# [To do]
From the line containing "Zapisz niezbędne (391, 1378)" down to the line containing "Consent [tab] (980, 559)" in the records below, reproduce every line exactly, ends included, and omit all others.

# [Task inputs]
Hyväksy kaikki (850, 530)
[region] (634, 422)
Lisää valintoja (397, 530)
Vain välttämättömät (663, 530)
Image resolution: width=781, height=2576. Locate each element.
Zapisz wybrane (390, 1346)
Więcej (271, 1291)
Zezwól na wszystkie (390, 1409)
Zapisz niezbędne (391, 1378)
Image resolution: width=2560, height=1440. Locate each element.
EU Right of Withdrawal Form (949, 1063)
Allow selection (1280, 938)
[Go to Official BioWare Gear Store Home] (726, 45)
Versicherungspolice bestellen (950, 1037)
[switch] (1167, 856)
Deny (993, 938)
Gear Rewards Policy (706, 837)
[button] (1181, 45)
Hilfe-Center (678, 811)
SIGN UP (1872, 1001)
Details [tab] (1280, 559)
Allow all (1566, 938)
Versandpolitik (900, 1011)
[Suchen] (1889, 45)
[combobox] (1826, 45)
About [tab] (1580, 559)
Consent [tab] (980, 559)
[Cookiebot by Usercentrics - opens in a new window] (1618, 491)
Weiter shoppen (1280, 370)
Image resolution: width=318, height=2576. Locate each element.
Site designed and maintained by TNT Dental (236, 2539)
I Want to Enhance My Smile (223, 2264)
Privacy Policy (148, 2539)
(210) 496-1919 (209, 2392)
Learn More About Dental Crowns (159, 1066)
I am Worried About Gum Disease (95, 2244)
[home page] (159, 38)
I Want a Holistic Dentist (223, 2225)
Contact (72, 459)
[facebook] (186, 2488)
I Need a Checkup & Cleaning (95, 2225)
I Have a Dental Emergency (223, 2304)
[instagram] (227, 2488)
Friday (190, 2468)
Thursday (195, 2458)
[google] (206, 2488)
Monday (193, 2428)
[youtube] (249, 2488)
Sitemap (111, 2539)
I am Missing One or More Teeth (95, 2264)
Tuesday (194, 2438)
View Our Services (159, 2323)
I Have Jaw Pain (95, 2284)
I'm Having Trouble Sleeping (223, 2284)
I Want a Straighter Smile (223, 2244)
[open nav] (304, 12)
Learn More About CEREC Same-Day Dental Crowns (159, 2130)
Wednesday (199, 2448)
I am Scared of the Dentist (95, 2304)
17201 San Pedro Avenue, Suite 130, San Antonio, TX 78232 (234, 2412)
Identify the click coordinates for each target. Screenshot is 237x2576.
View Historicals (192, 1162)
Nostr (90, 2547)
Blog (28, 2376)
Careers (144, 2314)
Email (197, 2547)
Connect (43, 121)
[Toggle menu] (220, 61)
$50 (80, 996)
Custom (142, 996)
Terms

# [Exercise response]
Zapisz niezbędne (391, 1378)
Image resolution: width=2560, height=1440. Locate each element.
EU Right of Withdrawal Form (949, 1063)
Allow selection (1280, 938)
[Go to Official BioWare Gear Store Home] (726, 45)
Versicherungspolice bestellen (950, 1037)
[switch] (1167, 856)
Deny (993, 938)
Gear Rewards Policy (706, 837)
[button] (1181, 45)
Hilfe-Center (678, 811)
SIGN UP (1872, 1001)
Details [tab] (1280, 559)
Allow all (1566, 938)
Versandpolitik (900, 1011)
[Suchen] (1889, 45)
[combobox] (1826, 45)
About [tab] (1580, 559)
Consent [tab] (980, 559)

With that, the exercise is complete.